**What is required:** Nothing in the data may change. Copy all of it exactly.

**Raw data:**

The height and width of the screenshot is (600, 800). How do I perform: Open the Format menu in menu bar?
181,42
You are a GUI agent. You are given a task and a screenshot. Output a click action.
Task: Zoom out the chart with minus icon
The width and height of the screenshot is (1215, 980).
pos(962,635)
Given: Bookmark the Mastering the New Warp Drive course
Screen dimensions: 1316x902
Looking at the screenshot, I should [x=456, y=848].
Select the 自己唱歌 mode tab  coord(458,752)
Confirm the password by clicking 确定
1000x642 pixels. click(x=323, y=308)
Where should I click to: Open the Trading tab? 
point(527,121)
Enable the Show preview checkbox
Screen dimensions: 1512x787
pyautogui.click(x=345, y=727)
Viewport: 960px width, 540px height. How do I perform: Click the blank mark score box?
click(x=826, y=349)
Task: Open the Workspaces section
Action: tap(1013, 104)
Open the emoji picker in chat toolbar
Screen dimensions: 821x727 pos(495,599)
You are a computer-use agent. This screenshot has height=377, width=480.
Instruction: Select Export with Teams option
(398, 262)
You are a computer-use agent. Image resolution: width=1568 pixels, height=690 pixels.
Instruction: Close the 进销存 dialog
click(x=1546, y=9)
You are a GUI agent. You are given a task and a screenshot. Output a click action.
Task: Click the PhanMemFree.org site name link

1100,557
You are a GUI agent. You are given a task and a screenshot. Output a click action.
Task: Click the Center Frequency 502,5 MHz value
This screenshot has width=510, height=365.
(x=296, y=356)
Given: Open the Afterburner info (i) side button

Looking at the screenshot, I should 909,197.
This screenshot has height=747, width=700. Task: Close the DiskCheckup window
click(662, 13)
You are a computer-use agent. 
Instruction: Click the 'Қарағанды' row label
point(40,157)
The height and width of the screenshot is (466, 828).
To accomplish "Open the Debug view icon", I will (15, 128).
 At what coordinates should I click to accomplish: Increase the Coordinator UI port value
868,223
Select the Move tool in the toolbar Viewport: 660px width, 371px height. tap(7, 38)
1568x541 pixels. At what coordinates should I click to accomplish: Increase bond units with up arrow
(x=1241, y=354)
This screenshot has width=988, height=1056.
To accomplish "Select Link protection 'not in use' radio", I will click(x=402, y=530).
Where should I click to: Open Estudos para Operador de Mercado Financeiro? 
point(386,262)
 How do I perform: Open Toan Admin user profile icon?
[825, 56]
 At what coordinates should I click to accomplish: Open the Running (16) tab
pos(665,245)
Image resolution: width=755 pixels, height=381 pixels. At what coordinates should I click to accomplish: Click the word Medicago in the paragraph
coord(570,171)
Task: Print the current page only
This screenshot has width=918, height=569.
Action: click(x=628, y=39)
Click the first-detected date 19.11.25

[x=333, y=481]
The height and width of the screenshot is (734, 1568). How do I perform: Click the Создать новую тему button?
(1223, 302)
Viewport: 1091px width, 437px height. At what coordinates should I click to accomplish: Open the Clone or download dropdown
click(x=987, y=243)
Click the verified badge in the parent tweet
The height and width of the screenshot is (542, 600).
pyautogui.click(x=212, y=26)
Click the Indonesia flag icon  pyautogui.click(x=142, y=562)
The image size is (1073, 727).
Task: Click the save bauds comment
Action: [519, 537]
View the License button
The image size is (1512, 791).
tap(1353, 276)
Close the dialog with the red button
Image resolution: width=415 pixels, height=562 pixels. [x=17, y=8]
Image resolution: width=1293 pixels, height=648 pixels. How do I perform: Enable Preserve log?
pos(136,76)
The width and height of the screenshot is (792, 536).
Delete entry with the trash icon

**Solution for this exercise:**
The height and width of the screenshot is (600, 800). How do I perform: Open the Format menu in menu bar?
181,42
You are a GUI agent. You are given a task and a screenshot. Output a click action.
Task: Zoom out the chart with minus icon
The width and height of the screenshot is (1215, 980).
pos(962,635)
Given: Bookmark the Mastering the New Warp Drive course
Screen dimensions: 1316x902
Looking at the screenshot, I should [x=456, y=848].
Select the 自己唱歌 mode tab  coord(458,752)
Confirm the password by clicking 确定
1000x642 pixels. click(x=323, y=308)
Where should I click to: Open the Trading tab? 
point(527,121)
Enable the Show preview checkbox
Screen dimensions: 1512x787
pyautogui.click(x=345, y=727)
Viewport: 960px width, 540px height. How do I perform: Click the blank mark score box?
click(x=826, y=349)
Task: Open the Workspaces section
Action: tap(1013, 104)
Open the emoji picker in chat toolbar
Screen dimensions: 821x727 pos(495,599)
You are a computer-use agent. This screenshot has height=377, width=480.
Instruction: Select Export with Teams option
(398, 262)
You are a computer-use agent. Image resolution: width=1568 pixels, height=690 pixels.
Instruction: Close the 进销存 dialog
click(x=1546, y=9)
You are a GUI agent. You are given a task and a screenshot. Output a click action.
Task: Click the PhanMemFree.org site name link

1100,557
You are a GUI agent. You are given a task and a screenshot. Output a click action.
Task: Click the Center Frequency 502,5 MHz value
This screenshot has width=510, height=365.
(x=296, y=356)
Given: Open the Afterburner info (i) side button

Looking at the screenshot, I should 909,197.
This screenshot has height=747, width=700. Task: Close the DiskCheckup window
click(662, 13)
You are a computer-use agent. 
Instruction: Click the 'Қарағанды' row label
point(40,157)
The height and width of the screenshot is (466, 828).
To accomplish "Open the Debug view icon", I will (15, 128).
 At what coordinates should I click to accomplish: Increase the Coordinator UI port value
868,223
Select the Move tool in the toolbar Viewport: 660px width, 371px height. tap(7, 38)
1568x541 pixels. At what coordinates should I click to accomplish: Increase bond units with up arrow
(x=1241, y=354)
This screenshot has width=988, height=1056.
To accomplish "Select Link protection 'not in use' radio", I will click(x=402, y=530).
Where should I click to: Open Estudos para Operador de Mercado Financeiro? 
point(386,262)
 How do I perform: Open Toan Admin user profile icon?
[825, 56]
 At what coordinates should I click to accomplish: Open the Running (16) tab
pos(665,245)
Image resolution: width=755 pixels, height=381 pixels. At what coordinates should I click to accomplish: Click the word Medicago in the paragraph
coord(570,171)
Task: Print the current page only
This screenshot has width=918, height=569.
Action: click(x=628, y=39)
Click the first-detected date 19.11.25

[x=333, y=481]
The height and width of the screenshot is (734, 1568). How do I perform: Click the Создать новую тему button?
(1223, 302)
Viewport: 1091px width, 437px height. At what coordinates should I click to accomplish: Open the Clone or download dropdown
click(x=987, y=243)
Click the verified badge in the parent tweet
The height and width of the screenshot is (542, 600).
pyautogui.click(x=212, y=26)
Click the Indonesia flag icon  pyautogui.click(x=142, y=562)
The image size is (1073, 727).
Task: Click the save bauds comment
Action: [519, 537]
View the License button
The image size is (1512, 791).
tap(1353, 276)
Close the dialog with the red button
Image resolution: width=415 pixels, height=562 pixels. [x=17, y=8]
Image resolution: width=1293 pixels, height=648 pixels. How do I perform: Enable Preserve log?
pos(136,76)
The width and height of the screenshot is (792, 536).
Delete entry with the trash icon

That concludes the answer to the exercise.